**Directions**
Your reply must contain exactly the lines running from the one with "The image size is (402, 388)." to the last line of the entries below, both included, and no other lines.
Start of Exercise data
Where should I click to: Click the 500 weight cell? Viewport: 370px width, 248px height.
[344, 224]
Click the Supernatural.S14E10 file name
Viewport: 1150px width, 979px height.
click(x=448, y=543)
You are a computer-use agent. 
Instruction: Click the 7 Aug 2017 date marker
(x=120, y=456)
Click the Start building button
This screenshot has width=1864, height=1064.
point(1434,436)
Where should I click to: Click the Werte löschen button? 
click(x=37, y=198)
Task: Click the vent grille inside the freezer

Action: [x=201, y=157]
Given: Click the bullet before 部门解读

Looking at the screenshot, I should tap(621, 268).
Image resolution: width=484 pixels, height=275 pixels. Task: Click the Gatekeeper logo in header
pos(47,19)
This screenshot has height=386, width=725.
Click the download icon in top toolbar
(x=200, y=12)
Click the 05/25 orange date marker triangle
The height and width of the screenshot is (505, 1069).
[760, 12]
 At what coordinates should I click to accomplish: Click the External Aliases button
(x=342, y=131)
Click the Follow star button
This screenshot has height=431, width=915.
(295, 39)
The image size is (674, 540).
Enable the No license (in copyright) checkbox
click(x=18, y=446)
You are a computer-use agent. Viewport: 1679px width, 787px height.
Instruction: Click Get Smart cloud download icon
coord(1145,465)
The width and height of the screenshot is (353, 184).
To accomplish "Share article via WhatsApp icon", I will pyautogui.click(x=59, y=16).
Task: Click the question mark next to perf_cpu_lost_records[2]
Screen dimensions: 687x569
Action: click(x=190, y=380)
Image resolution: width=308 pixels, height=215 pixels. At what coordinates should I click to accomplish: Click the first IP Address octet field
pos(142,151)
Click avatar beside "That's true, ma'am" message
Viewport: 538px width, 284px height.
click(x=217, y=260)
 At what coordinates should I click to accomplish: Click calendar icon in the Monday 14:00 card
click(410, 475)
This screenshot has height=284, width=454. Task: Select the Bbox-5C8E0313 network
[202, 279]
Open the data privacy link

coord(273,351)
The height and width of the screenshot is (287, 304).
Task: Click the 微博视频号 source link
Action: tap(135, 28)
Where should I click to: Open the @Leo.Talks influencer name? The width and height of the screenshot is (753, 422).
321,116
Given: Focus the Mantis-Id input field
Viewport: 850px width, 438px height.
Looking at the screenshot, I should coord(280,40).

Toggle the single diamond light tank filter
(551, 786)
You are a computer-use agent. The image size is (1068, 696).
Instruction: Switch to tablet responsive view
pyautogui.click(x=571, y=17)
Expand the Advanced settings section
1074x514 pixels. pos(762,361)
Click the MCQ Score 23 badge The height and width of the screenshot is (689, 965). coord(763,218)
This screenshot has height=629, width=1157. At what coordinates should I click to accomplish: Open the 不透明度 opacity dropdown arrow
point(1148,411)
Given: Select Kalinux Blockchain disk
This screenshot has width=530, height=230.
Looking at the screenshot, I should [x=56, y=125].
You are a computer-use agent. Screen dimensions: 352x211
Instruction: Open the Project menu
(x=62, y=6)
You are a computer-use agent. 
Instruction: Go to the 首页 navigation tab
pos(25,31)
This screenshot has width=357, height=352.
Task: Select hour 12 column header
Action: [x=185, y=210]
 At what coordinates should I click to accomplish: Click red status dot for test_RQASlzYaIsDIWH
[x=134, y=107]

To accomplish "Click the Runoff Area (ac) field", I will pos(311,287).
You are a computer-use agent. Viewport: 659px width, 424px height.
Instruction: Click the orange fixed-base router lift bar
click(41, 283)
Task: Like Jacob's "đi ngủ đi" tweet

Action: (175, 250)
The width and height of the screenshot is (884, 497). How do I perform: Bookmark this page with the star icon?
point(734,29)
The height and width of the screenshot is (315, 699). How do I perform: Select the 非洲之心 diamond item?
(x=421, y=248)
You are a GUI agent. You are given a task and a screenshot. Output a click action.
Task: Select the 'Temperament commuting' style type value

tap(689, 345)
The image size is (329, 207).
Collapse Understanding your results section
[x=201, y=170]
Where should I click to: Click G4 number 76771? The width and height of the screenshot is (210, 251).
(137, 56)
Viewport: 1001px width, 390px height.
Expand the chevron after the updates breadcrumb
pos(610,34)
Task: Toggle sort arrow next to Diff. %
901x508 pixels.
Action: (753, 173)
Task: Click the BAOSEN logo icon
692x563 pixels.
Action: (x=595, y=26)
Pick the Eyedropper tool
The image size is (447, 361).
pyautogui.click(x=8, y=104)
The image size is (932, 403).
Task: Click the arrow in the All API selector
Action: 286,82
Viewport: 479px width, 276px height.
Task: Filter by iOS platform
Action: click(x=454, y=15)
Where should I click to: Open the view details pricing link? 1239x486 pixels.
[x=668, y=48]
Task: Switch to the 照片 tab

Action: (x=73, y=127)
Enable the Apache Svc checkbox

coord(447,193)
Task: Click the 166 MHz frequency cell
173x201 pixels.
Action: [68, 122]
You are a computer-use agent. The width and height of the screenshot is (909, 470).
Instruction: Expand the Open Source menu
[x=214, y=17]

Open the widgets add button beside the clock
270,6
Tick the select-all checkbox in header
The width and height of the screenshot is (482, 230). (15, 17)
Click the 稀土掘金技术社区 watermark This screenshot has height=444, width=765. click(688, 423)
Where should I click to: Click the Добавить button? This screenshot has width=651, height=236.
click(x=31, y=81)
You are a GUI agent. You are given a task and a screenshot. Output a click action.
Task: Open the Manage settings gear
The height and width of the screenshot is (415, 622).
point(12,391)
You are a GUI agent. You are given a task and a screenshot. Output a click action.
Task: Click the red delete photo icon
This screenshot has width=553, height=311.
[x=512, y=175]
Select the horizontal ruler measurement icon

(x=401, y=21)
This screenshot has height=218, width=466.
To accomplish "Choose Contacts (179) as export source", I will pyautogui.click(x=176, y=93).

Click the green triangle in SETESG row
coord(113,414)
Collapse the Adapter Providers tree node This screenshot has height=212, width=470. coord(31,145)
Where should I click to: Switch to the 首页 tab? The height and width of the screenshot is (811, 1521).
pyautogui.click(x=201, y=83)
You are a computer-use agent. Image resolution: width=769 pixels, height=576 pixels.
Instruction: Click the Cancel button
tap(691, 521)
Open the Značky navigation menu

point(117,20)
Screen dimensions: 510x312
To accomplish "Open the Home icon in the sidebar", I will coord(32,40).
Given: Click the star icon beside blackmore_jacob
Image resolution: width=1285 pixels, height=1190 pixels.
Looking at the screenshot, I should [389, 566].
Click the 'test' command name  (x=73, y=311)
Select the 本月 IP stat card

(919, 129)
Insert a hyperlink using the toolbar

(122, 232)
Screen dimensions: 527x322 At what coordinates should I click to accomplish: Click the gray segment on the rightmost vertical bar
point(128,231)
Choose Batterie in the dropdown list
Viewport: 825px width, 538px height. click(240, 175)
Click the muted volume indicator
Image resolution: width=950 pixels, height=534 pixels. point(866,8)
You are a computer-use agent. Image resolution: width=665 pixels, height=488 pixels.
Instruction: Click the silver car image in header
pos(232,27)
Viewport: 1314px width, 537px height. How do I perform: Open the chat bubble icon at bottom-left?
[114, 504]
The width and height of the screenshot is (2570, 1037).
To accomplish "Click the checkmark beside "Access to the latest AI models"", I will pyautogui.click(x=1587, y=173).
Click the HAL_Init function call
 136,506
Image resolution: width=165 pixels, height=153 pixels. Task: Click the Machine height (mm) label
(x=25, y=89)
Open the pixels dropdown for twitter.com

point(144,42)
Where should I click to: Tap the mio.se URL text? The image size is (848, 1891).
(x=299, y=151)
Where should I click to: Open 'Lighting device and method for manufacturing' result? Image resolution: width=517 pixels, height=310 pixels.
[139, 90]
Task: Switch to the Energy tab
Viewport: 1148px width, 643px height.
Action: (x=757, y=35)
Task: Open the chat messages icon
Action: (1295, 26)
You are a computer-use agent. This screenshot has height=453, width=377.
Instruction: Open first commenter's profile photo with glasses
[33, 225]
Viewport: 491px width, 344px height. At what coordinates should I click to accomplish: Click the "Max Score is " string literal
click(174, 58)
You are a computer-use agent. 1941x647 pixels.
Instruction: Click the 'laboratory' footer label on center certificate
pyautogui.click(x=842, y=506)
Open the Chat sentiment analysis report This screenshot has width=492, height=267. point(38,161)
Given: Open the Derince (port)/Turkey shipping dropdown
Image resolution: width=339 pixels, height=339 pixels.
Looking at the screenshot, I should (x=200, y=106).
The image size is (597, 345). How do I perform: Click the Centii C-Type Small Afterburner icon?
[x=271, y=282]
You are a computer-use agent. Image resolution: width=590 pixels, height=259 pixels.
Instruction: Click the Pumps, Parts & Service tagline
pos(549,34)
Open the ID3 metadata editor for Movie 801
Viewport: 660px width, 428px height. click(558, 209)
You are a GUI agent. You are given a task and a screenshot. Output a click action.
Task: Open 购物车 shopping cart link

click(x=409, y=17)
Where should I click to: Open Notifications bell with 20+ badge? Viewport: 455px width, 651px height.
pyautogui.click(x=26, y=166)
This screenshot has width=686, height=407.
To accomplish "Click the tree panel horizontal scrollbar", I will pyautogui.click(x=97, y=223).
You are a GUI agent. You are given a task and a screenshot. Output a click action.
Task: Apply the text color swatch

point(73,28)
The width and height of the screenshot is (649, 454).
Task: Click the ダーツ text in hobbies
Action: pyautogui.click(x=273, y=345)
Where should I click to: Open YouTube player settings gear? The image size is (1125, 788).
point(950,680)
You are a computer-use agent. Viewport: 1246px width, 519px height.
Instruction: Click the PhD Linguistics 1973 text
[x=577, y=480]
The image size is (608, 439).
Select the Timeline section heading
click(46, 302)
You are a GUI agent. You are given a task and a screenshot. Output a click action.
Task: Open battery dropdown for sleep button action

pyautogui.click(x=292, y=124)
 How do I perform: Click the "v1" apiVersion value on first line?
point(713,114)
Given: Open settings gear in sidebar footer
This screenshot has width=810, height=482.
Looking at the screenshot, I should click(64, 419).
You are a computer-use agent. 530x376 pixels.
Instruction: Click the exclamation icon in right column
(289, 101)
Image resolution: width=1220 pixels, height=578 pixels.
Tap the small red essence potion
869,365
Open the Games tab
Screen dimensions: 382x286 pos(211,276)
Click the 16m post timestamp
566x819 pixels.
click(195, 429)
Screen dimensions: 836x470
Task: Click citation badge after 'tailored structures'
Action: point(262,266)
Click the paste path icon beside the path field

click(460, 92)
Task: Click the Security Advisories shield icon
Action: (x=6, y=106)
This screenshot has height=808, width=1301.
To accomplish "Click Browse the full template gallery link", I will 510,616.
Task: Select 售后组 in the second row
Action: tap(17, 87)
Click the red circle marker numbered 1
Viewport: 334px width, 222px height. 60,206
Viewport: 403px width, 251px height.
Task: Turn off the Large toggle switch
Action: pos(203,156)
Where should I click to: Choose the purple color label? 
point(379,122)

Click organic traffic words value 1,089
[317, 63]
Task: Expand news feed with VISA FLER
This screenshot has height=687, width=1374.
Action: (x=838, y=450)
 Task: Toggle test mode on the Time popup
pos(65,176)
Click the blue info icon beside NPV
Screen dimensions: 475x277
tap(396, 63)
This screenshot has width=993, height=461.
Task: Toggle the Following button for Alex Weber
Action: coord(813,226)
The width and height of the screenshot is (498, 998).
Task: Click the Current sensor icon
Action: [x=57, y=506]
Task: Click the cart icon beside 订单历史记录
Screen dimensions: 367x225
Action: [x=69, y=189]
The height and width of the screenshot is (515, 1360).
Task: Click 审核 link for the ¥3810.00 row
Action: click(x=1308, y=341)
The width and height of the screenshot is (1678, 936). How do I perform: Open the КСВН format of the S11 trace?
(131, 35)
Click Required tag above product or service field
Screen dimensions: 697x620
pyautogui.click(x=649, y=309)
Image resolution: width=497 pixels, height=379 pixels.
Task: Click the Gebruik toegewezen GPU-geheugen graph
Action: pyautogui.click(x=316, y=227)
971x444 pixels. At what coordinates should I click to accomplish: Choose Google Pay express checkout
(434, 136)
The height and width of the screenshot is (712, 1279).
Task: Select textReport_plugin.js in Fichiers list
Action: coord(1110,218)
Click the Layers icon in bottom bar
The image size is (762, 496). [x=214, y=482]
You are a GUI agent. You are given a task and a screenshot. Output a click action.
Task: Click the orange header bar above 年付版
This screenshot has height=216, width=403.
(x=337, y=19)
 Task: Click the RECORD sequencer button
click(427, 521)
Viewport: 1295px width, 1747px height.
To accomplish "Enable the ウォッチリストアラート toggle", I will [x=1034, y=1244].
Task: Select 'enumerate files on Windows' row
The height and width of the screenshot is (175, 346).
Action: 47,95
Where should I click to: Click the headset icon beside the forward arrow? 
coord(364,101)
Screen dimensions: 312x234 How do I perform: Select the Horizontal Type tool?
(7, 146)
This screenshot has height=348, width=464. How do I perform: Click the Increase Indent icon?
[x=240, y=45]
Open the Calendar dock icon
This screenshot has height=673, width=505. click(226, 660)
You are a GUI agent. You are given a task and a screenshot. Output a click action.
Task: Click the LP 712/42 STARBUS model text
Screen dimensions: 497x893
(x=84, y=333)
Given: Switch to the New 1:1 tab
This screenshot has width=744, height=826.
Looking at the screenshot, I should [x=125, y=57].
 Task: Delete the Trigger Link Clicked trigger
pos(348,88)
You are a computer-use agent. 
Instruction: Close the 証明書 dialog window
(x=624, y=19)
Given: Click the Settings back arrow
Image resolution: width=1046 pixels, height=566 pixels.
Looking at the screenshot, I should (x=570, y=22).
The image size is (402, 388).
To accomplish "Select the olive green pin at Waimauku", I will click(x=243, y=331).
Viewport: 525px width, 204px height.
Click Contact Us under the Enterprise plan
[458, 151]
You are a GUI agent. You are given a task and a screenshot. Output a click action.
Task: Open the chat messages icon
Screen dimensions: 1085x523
End of Exercise data
**Expected answer**
The image size is (402, 388).
To accomplish "Select the olive green pin at Waimauku", I will click(x=243, y=331).
Viewport: 525px width, 204px height.
Click Contact Us under the Enterprise plan
[458, 151]
You are a GUI agent. You are given a task and a screenshot. Output a click action.
Task: Open the chat messages icon
Screen dimensions: 1085x523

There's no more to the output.